### Direction
Return the records from the line that contains "Given: Open the Rules & Regulations menu" through the line that contains "Looking at the screenshot, I should (x=127, y=57).", inclusive, reproduced verbatim, with the pictures left out.

### Data in this exercise
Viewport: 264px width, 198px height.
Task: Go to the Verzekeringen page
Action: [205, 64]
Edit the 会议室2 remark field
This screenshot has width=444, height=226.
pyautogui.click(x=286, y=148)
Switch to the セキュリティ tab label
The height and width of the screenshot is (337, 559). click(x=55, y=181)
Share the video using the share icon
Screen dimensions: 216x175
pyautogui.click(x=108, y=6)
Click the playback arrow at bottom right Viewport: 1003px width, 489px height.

---

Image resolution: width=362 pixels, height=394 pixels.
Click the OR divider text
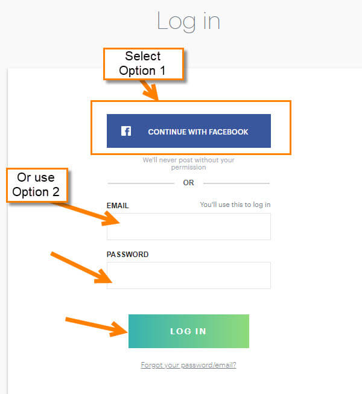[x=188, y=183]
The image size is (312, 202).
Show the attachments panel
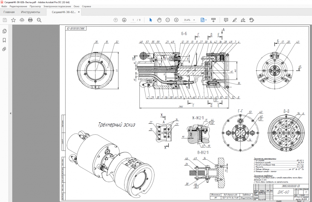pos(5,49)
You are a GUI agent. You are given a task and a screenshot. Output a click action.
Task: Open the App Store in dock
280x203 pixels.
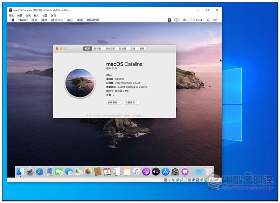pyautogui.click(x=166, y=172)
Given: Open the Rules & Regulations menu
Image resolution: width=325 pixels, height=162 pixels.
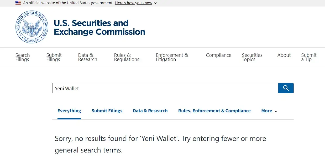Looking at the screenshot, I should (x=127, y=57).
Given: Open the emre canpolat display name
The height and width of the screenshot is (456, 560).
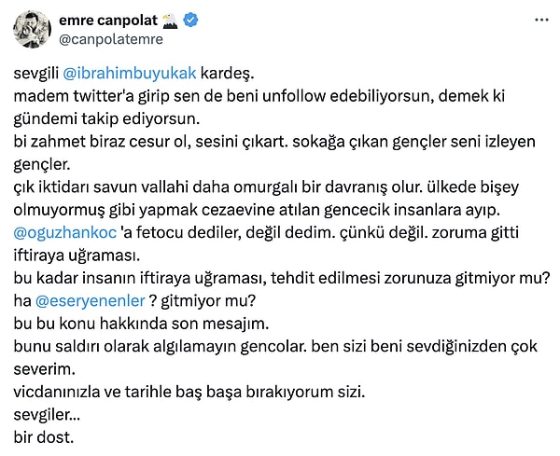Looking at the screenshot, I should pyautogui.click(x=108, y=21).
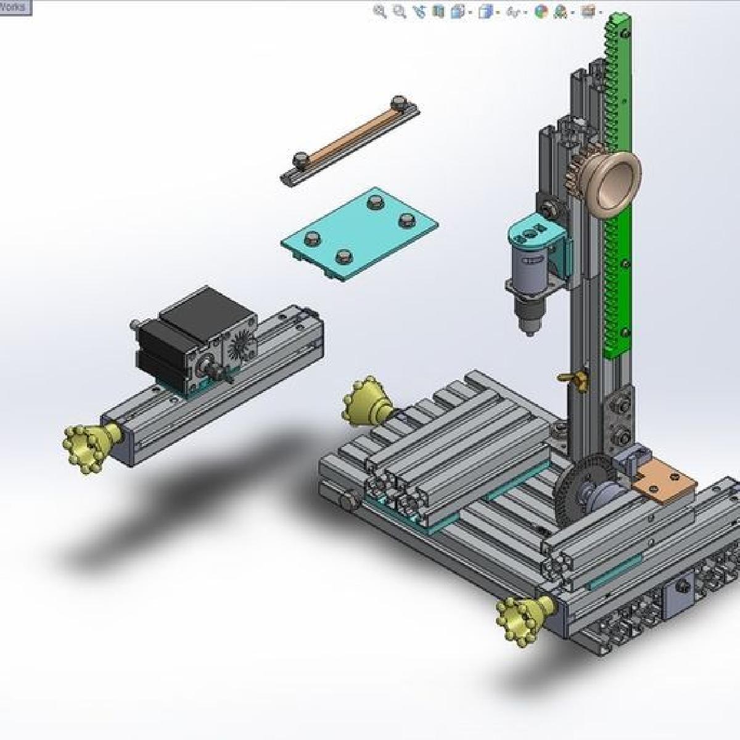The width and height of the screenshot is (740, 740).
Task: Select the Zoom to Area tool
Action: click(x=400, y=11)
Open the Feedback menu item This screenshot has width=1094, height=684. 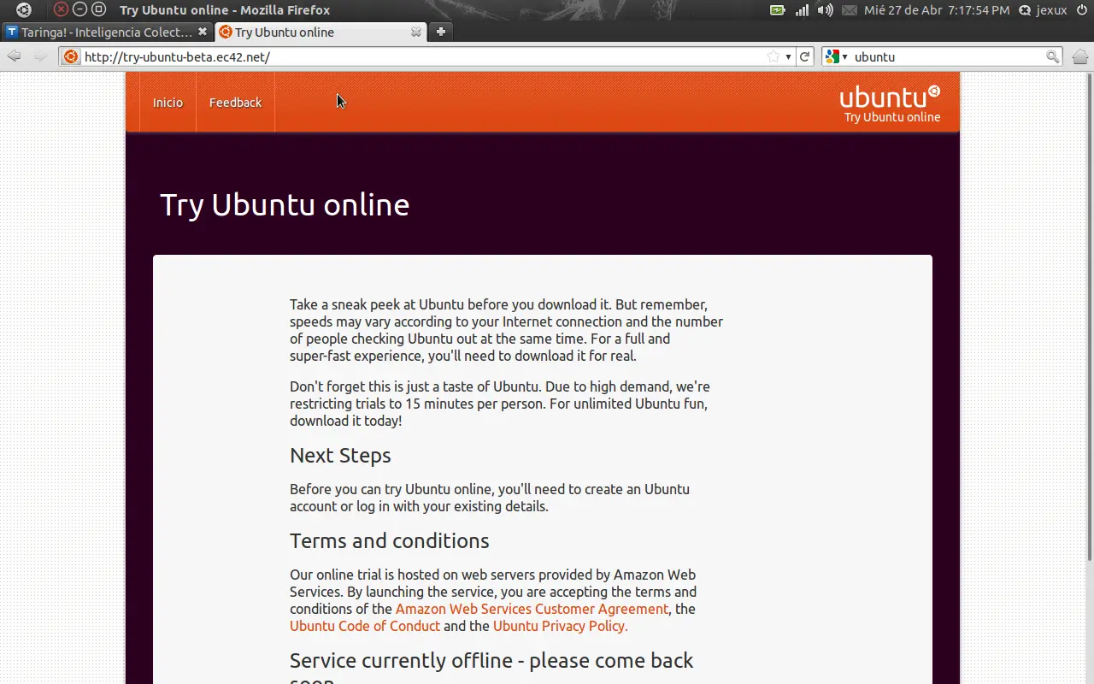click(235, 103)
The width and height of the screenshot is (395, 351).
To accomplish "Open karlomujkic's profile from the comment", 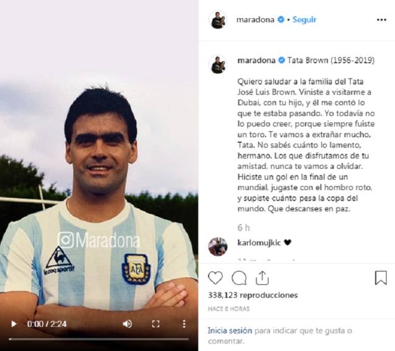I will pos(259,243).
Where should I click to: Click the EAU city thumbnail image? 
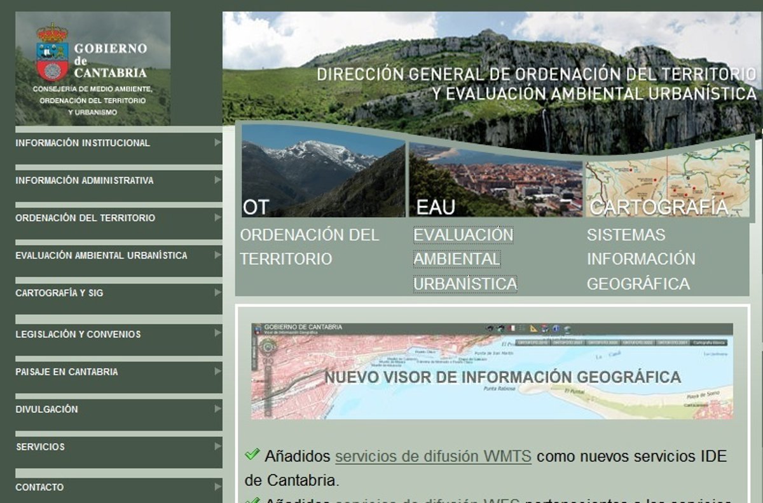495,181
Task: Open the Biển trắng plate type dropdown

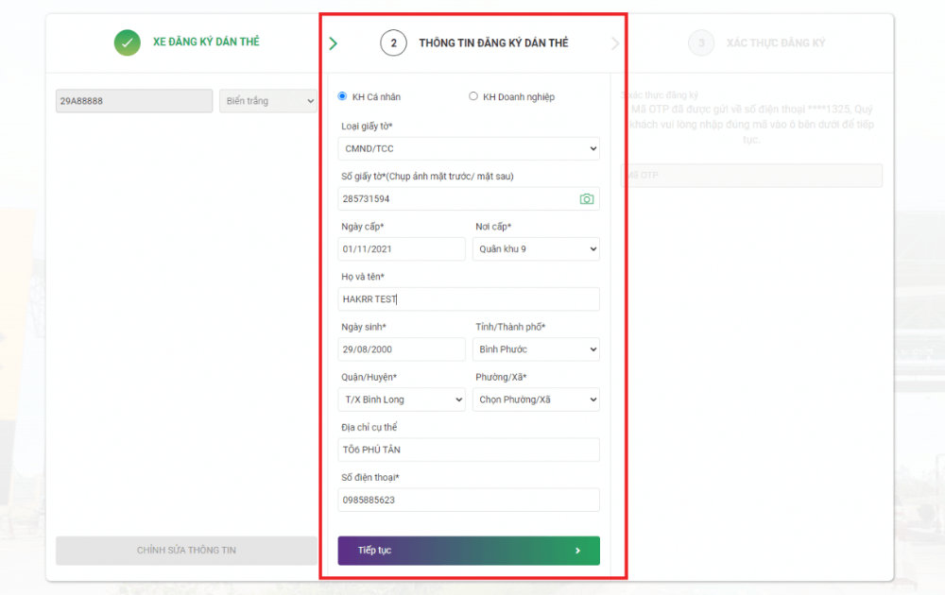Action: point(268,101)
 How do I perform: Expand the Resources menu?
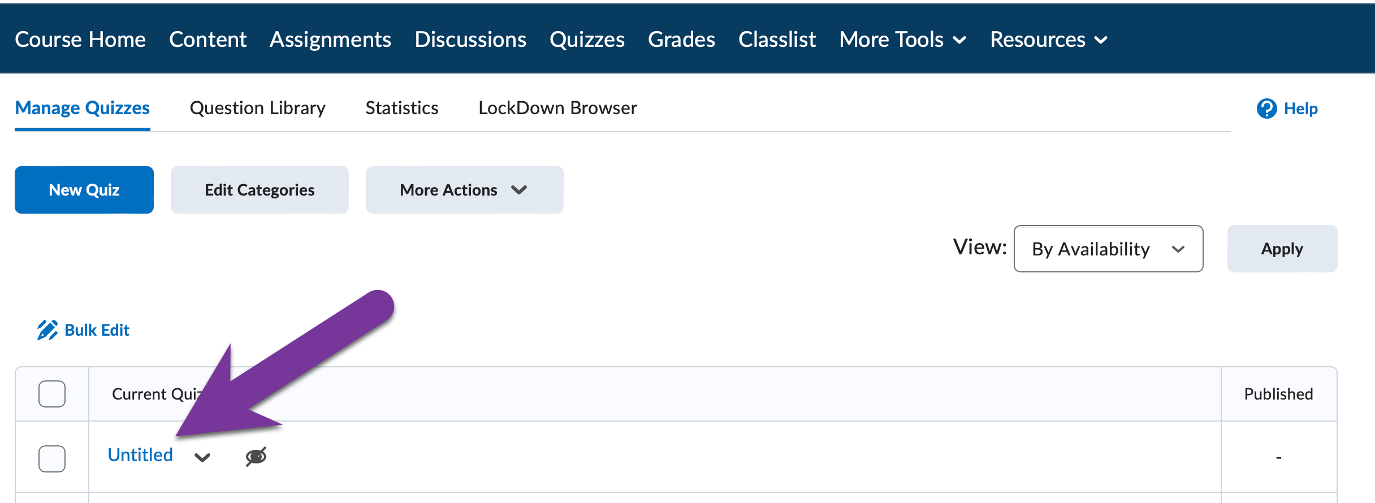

### Completed task
Given: Open the Rules & Regulations menu
Image resolution: width=325 pixels, height=162 pixels.
Looking at the screenshot, I should (x=127, y=57).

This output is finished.